- [Document segment]:
# # # #
Joe Biden was certified as the 46th president of the U.S. on Wednesday evening after a mob of Trump loyalists stormed the U.S. Capitol in an incident that ultimately left four dead. Extremists broke through the doors of the building around 1:30 p.m., halting the joint session of Congress for several hours before it was able to proceed later that evening.
Amidst the uproar, politicians were whisked away by their security guards and senators hid behind chairs in the chambers while rioters scaled walls, shattered windows and marched through the halls of the chambers.
One rioter made it all the way to Speaker of the House Nacy Pelosi's desk, where he reclined in her chair and rested his feet atop her desk as others flipped tables and pulled photos off the walls of her office. The man even left a threatening note on a manila folder that read, "we will not back down."
Proceedings resumed around 8 p.m. ET. Vice President Mike Pence restarted the session proclaiming, "let's get back to work."
In a statement released through White House Chief of Staff Dan Scavino's Twitter account, President Trump addressed for the first time that there will be an "orderly transition" on Jan. 20, when Biden is inaugurated into office.
"Even though I totally disagree with the outcome of the election, and the facts bear me out, nevertheless there will be an orderly transition on January 20th," Trump said.
"I have always said we would continue our fight to ensure that only legal votes were counted. While this represents the end of the greatest first term in presidential history, it’s only the beginning of our fight to Make America Great Again."
At the time of the statement's release, Trump's own Twitter account was locked after tweeting to supporters who stormed the Capitol.
# # # #
- [Stored data]:
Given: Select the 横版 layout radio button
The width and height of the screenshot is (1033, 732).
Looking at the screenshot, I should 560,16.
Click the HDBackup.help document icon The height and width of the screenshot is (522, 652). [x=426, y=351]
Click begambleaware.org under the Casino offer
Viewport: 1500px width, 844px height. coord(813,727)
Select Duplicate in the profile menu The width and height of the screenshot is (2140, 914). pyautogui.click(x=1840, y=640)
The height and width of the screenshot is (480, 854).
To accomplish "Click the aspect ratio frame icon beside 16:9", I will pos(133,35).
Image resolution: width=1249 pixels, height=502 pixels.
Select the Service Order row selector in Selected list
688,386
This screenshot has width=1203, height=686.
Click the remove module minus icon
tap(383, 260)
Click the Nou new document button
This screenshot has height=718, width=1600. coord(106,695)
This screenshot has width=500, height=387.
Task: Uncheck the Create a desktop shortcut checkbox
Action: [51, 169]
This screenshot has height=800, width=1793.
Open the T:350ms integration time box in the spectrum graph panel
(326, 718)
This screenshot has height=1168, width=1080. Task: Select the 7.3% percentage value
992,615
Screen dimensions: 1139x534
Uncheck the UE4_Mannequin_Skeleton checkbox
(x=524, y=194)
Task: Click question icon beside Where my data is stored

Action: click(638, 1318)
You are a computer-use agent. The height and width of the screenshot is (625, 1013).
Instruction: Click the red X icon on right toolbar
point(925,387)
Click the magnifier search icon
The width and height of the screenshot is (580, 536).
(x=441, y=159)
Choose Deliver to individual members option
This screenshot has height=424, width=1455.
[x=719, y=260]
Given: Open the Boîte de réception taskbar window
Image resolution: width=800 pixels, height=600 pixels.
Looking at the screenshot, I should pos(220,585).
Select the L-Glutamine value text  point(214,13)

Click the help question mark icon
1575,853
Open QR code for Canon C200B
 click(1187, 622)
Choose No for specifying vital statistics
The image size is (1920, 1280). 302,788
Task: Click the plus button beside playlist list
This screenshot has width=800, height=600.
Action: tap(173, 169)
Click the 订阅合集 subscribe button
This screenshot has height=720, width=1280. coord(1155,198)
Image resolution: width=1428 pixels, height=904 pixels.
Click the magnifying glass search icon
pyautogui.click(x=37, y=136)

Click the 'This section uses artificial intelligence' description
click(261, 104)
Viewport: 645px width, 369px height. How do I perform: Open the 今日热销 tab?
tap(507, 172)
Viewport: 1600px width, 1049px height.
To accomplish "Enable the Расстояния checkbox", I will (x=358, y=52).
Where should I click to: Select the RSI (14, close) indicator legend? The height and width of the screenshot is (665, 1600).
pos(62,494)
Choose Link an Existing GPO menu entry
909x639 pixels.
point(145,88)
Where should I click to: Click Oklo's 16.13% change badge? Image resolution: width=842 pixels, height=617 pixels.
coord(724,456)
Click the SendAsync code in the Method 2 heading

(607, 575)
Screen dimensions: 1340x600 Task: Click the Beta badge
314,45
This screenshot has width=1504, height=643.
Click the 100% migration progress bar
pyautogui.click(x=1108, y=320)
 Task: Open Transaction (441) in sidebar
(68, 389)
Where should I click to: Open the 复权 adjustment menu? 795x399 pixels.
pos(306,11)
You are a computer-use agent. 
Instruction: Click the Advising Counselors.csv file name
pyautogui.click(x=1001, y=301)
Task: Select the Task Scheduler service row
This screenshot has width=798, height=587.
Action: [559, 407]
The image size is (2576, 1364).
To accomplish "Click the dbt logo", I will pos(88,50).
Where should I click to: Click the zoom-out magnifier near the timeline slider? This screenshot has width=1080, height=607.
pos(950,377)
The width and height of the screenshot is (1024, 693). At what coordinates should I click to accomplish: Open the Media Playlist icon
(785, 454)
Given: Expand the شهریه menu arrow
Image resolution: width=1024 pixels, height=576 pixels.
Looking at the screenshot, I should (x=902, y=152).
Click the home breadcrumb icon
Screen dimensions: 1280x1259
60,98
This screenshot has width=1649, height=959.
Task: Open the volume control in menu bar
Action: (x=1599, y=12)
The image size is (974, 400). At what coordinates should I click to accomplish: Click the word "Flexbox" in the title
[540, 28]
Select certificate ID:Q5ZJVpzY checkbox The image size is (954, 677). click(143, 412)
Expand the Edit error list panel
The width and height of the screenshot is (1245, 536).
# # # #
- [What you will do]:
A - According to the report on the Capitol riot, why was the joint session of Congress halted for several hours? Answer in one to three sentences.
B - Write the next part of the report on the Capitol riot, picking up after its final sentence.

- [Responses to the exercise]:
A - The joint session was halted because extremists broke through the doors of the Capitol around 1:30 p.m. It could not proceed again until later that evening.

B -
By Thursday, Facebook CEO Mark Zuckerberg, announced that both Trump's Facebook and Instagram accounts have been blocked "indefinitely" and "for at least the next two weeks until the peaceful transition of power is complete."
"Over the last several years, we have allowed President Trump to use our platform consistent with our own rules, at times removing content or labeling his posts when they violate our policies," Zuckerberg wrote. "We did this because we believe that the public has a right to the broadest possible access to political speech, even controversial speech. But the current context is now fundamentally different, involving use of our platform to incite violent insurrection against a democratically elected government."
"We believe the risks of allowing the President to continue to use our service during this period are simply too great."
Biden finished with 306 electoral college votes and Trump with 232 votes.
One woman died after suffering a gunshot wound from a plainclothes officer inside the capitol building. The shooting is currently being investigated by MPD's internal affairs unit. Three others, a woman and two men, died from "separate medical emergencies," Metropolitan Police Chief Robert Contee confirmed, according to CBS News.